The Dolphins desperately needs a win if they want to make any impact at the business end of the competition. Photo: Chris Ricco/BackpagePix

DURBAN – A week is a long time in Durban. Just a week ago, the Dolphins were plotting the strong possibility of a home semi-final in the One-Day Cup, and looking ahead to completing the double over the Warriors last Friday.

Since then, things have been in free fall at Kingsmead. The Warriors rocked up last week, fired up and more up for the scrap than the Dolphins.

In one night, they suddenly had holes in their supposedly tough shell. By Sunday, as they met the best team in South Africa, those holes had become bigger, gushing away the initiative at will, as the early competition momentum slipped inexorably away in a weekend from hell.

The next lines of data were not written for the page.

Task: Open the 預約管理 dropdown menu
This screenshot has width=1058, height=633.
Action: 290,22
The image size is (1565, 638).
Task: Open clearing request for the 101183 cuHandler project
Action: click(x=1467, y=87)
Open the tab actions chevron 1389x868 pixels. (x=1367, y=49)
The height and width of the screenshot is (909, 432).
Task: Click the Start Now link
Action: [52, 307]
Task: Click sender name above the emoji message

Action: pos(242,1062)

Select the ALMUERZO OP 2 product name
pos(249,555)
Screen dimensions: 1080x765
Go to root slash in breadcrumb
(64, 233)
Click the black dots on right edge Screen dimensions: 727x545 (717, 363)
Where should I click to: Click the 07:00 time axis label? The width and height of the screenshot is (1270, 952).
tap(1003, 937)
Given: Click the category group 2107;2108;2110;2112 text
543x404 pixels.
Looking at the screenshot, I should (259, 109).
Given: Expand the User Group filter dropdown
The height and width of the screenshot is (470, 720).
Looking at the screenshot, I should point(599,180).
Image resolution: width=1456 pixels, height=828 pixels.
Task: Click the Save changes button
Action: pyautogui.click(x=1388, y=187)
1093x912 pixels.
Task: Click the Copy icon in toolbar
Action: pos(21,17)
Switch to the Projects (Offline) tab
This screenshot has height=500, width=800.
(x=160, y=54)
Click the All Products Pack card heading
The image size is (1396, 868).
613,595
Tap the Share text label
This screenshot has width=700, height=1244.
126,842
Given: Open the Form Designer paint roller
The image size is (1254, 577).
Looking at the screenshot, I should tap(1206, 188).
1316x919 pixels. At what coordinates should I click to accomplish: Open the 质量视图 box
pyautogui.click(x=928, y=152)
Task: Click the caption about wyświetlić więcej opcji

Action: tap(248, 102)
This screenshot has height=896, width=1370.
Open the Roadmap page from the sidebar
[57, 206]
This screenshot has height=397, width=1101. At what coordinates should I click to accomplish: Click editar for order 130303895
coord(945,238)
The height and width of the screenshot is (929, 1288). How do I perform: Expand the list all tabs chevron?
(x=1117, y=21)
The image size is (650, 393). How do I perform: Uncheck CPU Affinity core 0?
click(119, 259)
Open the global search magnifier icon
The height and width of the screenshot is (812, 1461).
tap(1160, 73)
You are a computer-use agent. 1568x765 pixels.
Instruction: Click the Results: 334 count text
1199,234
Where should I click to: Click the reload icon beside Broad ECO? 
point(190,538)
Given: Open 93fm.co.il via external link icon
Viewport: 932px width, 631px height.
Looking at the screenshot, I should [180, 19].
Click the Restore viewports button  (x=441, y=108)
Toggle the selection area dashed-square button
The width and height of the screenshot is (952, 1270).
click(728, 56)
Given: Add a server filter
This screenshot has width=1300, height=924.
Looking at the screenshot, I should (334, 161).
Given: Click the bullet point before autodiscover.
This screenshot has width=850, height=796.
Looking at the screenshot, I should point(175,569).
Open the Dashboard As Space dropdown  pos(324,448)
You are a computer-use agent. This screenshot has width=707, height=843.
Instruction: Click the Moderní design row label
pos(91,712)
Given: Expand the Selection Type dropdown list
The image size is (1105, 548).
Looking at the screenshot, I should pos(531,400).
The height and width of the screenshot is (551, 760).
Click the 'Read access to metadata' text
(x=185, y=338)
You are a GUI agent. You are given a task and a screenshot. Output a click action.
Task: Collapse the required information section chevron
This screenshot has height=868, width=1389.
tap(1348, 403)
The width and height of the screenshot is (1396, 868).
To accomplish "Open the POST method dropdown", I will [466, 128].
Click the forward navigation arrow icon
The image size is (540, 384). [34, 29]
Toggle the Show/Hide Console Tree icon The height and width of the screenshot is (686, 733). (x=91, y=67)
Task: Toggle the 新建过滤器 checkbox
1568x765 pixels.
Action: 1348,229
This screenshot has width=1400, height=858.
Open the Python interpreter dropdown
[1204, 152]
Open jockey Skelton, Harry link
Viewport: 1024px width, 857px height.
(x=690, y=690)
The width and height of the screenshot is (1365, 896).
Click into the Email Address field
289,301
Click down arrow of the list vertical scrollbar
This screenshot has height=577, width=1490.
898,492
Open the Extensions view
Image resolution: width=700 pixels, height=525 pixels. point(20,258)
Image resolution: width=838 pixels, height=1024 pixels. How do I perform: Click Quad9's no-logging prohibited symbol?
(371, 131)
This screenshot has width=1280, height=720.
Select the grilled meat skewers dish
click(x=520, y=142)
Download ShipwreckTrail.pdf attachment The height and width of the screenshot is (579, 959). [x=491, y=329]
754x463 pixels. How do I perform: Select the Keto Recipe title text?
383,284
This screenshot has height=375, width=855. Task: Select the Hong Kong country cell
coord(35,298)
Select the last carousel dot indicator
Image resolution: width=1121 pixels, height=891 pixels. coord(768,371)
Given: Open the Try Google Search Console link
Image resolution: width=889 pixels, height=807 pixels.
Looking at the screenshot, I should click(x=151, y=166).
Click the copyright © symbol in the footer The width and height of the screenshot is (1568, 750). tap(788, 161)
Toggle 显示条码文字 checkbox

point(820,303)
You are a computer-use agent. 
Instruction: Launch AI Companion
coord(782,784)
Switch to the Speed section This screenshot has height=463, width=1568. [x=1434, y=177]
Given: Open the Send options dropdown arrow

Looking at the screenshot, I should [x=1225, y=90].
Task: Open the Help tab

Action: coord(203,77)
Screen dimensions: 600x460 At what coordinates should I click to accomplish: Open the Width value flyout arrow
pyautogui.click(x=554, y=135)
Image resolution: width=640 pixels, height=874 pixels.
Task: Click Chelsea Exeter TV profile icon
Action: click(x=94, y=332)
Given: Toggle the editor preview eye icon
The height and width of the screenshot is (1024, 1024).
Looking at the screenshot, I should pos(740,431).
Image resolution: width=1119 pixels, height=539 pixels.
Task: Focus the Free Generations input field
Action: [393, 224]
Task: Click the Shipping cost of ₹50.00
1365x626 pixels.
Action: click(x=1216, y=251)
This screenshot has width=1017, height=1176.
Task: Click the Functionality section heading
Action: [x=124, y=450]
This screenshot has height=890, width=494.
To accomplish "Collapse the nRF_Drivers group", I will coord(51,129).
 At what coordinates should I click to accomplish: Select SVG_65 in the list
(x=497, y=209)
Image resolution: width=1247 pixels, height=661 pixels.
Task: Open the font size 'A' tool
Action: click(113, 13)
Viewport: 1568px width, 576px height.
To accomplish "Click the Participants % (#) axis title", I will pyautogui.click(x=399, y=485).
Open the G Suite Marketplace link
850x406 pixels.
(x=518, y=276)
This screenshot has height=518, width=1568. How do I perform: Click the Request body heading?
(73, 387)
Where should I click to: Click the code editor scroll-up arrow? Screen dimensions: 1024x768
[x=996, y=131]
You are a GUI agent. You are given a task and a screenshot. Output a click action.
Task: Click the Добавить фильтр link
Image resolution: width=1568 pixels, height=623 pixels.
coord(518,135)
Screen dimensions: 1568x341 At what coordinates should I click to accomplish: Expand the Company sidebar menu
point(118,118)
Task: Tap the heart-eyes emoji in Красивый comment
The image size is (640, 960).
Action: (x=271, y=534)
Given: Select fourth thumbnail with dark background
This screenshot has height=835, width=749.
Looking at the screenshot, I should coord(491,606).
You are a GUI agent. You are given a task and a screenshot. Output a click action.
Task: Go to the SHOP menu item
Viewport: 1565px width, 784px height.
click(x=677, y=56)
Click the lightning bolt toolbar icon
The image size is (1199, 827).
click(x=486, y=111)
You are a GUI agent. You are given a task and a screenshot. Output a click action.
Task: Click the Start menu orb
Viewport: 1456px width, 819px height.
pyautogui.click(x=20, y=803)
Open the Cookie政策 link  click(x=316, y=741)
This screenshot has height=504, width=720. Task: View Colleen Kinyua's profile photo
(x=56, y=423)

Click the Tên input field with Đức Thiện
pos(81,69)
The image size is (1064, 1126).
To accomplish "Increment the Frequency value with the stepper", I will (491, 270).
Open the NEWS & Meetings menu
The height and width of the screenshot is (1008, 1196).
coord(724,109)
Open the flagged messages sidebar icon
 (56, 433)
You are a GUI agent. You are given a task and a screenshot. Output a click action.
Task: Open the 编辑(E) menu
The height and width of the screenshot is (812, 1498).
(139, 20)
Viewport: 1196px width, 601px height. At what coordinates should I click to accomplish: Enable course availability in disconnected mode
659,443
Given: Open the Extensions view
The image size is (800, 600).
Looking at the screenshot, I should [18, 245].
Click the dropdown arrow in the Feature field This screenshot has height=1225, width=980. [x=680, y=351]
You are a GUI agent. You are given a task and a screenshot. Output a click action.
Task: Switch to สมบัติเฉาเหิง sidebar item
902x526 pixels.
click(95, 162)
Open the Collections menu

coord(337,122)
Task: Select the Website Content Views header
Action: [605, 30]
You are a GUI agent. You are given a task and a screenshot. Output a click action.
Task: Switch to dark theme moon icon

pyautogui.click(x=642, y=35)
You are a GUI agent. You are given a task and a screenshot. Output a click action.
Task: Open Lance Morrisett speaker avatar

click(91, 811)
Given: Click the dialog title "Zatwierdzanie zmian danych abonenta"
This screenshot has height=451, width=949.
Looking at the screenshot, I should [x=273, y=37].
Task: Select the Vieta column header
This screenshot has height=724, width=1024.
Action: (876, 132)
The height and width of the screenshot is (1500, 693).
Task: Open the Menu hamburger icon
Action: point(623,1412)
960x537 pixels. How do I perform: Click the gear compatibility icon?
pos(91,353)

“We didn’t go into those two games gung-ho, we still had a plan on how to go about those last two games, given our position on the table,” coach Grant Morgan explained of a week to forget.

“In the last few days, we have addressed certain issues. We need to put bigger partnerships together, and we are not firing all as one.”

Batting, which looked as if it would be a terrific strength for the Dolphins, has become a serious problem.

There is no match-breaking stand, an alliance that blunts the opposition’s enthusiasm. At the moment, the Dolphins routinely give hope to their foes, and that Achilles heel is threatening to undermine their ambitions in the entire tournament.

Heck, the way the Dolphins are batting at the moment, they might just undermine their entire season.

The Highveld Lions are in town, and they themselves are a team that has often grabbed defeat from the jaws of victory.

The Dolphins need to win today, and if they don’t do that, they are in serious danger of doing what they did last year, when they limped badly at the business end of the competition. It is a huge problem, an admitted failure to fully launch from within.